→ What to work on
Read the data below. Every line holding the string "will" must be copied.

----- Materials provided -----

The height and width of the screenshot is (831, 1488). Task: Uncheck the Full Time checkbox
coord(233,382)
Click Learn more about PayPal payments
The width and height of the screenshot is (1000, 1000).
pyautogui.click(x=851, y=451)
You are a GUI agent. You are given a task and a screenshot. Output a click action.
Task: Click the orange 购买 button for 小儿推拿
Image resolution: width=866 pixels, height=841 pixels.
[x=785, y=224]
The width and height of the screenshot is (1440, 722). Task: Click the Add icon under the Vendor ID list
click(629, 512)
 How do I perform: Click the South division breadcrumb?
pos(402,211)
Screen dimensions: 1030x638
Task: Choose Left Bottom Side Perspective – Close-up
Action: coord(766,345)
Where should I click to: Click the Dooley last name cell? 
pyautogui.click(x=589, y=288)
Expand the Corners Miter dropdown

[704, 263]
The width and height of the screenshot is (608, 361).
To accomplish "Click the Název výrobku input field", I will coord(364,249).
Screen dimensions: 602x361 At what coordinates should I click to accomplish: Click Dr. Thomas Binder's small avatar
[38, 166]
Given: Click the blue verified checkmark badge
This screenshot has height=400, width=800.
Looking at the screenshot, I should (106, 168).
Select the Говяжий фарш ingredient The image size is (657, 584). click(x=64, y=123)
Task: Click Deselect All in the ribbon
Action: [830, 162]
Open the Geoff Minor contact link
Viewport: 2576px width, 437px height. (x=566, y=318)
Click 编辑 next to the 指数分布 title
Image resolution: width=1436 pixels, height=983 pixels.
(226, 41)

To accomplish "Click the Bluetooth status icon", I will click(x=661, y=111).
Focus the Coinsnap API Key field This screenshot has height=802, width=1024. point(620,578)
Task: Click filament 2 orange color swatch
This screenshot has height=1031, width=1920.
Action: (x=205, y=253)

-----

→ Reply to the exercise
To accomplish "Click the Název výrobku input field", I will coord(364,249).
To accomplish "Click the Bluetooth status icon", I will click(x=661, y=111).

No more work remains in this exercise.